### Recorded information
|---|
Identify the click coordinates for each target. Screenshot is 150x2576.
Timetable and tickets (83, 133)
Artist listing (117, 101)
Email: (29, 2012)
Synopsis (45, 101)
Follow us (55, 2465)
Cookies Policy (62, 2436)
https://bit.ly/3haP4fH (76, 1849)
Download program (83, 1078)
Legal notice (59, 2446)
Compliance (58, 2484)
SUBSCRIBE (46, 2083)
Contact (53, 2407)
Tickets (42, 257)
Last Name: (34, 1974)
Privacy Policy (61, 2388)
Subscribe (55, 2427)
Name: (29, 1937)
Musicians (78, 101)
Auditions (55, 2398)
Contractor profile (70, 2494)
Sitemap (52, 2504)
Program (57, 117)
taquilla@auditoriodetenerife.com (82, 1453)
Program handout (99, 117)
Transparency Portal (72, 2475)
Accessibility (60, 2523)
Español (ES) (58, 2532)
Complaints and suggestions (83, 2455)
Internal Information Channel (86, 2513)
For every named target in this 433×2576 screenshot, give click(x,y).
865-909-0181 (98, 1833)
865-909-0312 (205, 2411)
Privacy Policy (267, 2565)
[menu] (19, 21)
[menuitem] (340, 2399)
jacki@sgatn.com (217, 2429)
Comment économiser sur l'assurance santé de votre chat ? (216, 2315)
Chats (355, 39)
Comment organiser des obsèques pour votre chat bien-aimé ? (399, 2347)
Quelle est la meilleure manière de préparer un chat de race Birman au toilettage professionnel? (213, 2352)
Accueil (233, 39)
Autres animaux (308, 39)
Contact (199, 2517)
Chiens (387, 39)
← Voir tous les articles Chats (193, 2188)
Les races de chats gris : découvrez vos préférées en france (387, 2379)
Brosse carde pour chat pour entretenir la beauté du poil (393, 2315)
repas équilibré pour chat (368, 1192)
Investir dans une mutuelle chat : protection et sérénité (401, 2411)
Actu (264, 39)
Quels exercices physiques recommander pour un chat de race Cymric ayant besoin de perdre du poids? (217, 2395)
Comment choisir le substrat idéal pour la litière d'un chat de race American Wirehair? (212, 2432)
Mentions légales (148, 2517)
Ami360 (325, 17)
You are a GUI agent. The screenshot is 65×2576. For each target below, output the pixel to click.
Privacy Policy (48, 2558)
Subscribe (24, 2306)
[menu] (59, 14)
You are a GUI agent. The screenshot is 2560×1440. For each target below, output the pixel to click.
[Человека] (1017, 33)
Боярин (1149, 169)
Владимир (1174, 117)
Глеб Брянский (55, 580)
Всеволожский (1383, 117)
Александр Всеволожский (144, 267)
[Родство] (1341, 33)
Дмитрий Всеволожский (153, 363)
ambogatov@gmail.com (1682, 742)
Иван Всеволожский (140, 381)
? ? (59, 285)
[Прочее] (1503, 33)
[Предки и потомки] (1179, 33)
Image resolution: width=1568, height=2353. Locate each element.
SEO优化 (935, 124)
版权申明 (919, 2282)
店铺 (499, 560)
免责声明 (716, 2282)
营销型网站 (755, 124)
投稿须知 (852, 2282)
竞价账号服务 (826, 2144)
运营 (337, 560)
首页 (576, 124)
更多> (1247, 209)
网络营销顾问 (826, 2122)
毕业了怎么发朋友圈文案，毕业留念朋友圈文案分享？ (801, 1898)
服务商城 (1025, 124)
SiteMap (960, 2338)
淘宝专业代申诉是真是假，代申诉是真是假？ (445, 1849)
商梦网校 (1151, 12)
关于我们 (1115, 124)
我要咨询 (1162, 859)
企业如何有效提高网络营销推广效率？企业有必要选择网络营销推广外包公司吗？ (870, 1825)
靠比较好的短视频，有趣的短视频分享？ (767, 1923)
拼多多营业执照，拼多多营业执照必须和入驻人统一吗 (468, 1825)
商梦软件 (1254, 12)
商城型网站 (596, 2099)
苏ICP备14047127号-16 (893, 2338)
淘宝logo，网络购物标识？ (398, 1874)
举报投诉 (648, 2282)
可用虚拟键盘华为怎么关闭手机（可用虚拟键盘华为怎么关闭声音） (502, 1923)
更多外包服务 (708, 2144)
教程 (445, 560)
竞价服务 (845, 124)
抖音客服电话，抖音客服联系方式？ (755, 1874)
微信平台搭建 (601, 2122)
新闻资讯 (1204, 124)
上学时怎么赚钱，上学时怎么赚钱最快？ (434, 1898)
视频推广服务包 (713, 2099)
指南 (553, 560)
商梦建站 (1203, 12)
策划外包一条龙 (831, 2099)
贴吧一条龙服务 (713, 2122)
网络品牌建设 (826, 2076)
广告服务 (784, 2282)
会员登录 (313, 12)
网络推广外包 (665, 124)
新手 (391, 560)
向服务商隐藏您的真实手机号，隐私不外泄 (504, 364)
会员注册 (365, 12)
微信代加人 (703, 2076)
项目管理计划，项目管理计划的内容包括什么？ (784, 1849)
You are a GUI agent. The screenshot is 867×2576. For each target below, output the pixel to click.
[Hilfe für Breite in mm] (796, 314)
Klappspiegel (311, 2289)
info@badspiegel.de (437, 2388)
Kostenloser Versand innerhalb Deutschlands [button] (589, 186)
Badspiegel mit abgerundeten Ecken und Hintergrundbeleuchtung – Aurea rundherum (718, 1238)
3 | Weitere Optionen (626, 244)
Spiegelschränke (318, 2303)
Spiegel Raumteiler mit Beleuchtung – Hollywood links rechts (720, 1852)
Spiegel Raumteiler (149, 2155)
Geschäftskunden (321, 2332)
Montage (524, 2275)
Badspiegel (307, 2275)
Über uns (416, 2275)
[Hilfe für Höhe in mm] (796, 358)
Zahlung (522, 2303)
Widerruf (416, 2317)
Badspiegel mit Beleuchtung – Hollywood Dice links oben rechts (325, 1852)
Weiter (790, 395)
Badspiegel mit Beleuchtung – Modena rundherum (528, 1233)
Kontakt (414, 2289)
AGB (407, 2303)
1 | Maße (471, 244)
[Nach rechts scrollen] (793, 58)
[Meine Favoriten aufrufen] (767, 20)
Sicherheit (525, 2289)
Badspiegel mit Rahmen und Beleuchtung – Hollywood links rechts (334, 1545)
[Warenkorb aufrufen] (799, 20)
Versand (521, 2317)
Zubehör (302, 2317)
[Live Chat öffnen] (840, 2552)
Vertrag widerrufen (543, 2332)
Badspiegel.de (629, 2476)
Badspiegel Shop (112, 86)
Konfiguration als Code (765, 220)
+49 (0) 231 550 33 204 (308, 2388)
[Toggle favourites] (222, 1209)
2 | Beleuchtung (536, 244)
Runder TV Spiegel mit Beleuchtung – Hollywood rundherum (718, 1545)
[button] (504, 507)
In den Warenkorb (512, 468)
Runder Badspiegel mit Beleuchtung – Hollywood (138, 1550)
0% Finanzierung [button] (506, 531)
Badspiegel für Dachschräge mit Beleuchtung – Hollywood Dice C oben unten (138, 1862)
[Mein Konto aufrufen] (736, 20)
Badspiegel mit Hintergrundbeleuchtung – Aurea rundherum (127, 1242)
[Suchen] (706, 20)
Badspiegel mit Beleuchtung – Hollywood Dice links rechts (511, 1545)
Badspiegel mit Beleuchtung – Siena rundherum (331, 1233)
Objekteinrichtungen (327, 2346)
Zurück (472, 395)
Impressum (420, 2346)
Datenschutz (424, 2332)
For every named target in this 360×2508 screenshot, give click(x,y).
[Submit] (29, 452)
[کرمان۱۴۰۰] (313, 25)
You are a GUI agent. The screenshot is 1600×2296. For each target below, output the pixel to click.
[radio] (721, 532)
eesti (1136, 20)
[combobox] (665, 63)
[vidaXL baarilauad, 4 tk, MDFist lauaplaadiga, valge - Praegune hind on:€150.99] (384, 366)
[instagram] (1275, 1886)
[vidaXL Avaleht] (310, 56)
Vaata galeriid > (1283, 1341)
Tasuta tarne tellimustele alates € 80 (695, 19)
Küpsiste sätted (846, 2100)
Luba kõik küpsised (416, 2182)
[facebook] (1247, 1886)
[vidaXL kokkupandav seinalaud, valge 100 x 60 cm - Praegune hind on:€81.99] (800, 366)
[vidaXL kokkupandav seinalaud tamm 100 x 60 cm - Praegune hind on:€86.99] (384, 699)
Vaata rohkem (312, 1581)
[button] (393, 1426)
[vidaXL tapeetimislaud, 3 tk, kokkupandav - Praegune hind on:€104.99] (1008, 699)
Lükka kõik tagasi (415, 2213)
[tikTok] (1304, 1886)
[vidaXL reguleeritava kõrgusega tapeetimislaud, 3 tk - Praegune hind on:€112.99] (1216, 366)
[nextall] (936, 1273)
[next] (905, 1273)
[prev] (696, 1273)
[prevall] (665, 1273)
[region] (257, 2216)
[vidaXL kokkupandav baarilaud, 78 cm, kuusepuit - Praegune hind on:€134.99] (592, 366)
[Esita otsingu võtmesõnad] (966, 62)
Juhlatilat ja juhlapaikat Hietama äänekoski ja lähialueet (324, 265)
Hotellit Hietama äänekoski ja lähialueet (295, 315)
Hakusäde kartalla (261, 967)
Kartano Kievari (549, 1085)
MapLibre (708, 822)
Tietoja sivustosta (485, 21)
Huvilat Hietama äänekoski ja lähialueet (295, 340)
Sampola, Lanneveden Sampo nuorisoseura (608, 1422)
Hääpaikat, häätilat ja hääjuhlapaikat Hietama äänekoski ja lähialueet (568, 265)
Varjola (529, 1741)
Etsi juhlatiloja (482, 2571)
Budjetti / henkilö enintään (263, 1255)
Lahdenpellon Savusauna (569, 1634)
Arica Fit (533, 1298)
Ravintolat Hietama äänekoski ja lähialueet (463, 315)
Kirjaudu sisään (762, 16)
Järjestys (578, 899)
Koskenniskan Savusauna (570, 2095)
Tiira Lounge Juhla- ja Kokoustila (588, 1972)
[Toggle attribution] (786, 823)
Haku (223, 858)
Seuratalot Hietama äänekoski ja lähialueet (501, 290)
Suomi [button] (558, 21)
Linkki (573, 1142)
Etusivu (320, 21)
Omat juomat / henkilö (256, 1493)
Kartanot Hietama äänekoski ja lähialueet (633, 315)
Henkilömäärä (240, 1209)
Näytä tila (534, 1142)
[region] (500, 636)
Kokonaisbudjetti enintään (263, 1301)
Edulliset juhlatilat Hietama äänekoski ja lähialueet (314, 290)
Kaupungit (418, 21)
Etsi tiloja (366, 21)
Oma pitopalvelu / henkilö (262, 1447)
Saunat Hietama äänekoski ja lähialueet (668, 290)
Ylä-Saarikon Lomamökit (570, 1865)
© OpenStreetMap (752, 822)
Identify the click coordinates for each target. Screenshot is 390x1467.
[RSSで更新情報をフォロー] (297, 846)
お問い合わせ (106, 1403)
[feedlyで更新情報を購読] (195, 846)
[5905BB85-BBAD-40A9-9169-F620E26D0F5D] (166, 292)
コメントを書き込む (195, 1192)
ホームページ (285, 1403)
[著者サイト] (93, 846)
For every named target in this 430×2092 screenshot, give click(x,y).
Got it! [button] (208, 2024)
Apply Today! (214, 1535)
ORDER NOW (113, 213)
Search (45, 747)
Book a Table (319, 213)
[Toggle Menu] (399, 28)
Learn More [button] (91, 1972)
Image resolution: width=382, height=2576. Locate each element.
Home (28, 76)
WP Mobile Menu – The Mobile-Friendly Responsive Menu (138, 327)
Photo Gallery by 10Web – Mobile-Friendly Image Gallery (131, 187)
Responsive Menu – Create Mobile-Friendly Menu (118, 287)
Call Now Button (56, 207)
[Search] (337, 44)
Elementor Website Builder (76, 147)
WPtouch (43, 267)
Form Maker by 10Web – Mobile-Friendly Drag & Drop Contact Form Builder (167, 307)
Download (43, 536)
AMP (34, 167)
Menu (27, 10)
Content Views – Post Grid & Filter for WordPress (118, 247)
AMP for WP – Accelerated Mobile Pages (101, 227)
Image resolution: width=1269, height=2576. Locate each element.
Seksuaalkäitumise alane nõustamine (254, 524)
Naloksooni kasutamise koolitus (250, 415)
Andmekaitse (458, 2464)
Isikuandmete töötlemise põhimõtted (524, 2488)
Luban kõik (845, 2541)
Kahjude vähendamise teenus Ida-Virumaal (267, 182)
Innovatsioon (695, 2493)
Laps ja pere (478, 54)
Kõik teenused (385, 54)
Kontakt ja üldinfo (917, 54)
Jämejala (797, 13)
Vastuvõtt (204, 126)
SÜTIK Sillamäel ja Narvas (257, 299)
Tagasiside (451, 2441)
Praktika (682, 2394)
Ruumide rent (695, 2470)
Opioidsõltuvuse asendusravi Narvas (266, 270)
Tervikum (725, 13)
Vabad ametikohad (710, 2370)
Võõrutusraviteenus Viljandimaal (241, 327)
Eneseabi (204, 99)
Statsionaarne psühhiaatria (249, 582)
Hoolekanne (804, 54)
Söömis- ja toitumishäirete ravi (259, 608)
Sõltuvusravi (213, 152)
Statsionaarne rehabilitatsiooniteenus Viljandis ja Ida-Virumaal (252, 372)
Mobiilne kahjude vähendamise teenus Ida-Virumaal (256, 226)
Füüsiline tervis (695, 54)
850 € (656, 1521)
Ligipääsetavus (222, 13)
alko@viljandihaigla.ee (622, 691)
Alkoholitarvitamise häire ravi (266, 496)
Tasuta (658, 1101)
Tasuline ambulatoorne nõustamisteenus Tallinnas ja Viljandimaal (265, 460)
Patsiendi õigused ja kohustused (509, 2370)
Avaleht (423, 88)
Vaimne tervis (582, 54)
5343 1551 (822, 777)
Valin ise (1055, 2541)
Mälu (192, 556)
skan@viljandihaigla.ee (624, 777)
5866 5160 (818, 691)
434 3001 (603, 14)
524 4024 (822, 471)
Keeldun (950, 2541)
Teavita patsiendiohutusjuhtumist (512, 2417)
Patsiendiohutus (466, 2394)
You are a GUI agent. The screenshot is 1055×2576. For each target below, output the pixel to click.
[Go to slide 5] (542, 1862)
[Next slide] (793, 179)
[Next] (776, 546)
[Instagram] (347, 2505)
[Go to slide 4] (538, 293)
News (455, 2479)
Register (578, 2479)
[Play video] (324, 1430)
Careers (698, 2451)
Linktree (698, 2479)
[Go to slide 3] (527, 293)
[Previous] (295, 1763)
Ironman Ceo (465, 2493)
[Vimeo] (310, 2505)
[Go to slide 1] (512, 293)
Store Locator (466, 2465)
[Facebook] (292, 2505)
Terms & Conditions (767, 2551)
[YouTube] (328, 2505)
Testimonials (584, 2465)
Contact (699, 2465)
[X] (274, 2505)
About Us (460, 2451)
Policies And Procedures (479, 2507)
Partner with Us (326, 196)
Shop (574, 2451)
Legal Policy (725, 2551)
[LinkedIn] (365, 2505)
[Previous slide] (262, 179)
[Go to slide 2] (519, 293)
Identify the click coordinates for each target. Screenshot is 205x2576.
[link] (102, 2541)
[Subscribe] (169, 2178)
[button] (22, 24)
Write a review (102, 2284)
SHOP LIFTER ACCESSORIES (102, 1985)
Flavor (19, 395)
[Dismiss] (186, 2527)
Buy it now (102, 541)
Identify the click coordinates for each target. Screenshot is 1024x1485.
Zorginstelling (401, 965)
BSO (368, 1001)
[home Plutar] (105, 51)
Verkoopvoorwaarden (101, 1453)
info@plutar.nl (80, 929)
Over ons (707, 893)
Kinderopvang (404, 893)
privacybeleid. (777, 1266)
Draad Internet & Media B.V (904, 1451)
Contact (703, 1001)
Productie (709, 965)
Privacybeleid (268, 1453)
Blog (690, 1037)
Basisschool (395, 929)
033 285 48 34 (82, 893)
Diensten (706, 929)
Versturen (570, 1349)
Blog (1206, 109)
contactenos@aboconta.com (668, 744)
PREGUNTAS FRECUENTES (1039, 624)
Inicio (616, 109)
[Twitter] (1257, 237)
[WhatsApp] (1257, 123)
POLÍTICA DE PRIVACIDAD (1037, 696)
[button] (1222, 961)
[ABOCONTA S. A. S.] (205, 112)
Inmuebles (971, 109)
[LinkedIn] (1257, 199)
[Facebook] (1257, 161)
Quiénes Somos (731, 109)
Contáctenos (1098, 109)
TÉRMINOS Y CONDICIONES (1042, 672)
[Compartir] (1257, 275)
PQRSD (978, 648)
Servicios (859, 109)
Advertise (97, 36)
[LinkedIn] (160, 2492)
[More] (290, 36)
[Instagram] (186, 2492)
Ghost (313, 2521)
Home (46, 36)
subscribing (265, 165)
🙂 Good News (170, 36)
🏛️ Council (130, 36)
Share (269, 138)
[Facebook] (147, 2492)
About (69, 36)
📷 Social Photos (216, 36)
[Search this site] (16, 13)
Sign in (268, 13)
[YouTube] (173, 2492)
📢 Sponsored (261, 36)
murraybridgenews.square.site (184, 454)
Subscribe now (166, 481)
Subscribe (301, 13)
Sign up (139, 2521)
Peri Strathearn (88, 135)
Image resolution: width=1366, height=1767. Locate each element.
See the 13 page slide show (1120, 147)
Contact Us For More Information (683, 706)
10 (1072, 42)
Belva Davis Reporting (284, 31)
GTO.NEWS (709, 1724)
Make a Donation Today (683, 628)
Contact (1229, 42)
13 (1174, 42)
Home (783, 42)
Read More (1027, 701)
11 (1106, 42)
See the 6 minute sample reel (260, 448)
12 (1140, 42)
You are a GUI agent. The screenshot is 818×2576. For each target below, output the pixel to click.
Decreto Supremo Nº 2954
|---|
### Prompt
The lines above from the one with "Seuratalot Hietama äänekoski" through the one with "[Toggle Menu] (399, 28)" are to be duplicated exactly, ends included, with nothing added.

### Solution for this exercise
Seuratalot Hietama äänekoski ja lähialueet (501, 290)
Suomi [button] (558, 21)
Linkki (573, 1142)
Etusivu (320, 21)
Omat juomat / henkilö (256, 1493)
Kartanot Hietama äänekoski ja lähialueet (633, 315)
Henkilömäärä (240, 1209)
Näytä tila (534, 1142)
[region] (500, 636)
Kokonaisbudjetti enintään (263, 1301)
Edulliset juhlatilat Hietama äänekoski ja lähialueet (314, 290)
Kaupungit (418, 21)
Etsi tiloja (366, 21)
Oma pitopalvelu / henkilö (262, 1447)
Saunat Hietama äänekoski ja lähialueet (668, 290)
Ylä-Saarikon Lomamökit (570, 1865)
© OpenStreetMap (752, 822)
Identify the click coordinates for each target. Screenshot is 390x1467.
[RSSで更新情報をフォロー] (297, 846)
お問い合わせ (106, 1403)
[feedlyで更新情報を購読] (195, 846)
[5905BB85-BBAD-40A9-9169-F620E26D0F5D] (166, 292)
コメントを書き込む (195, 1192)
ホームページ (285, 1403)
[著者サイト] (93, 846)
For every named target in this 430×2092 screenshot, give click(x,y).
Got it! [button] (208, 2024)
Apply Today! (214, 1535)
ORDER NOW (113, 213)
Search (45, 747)
Book a Table (319, 213)
[Toggle Menu] (399, 28)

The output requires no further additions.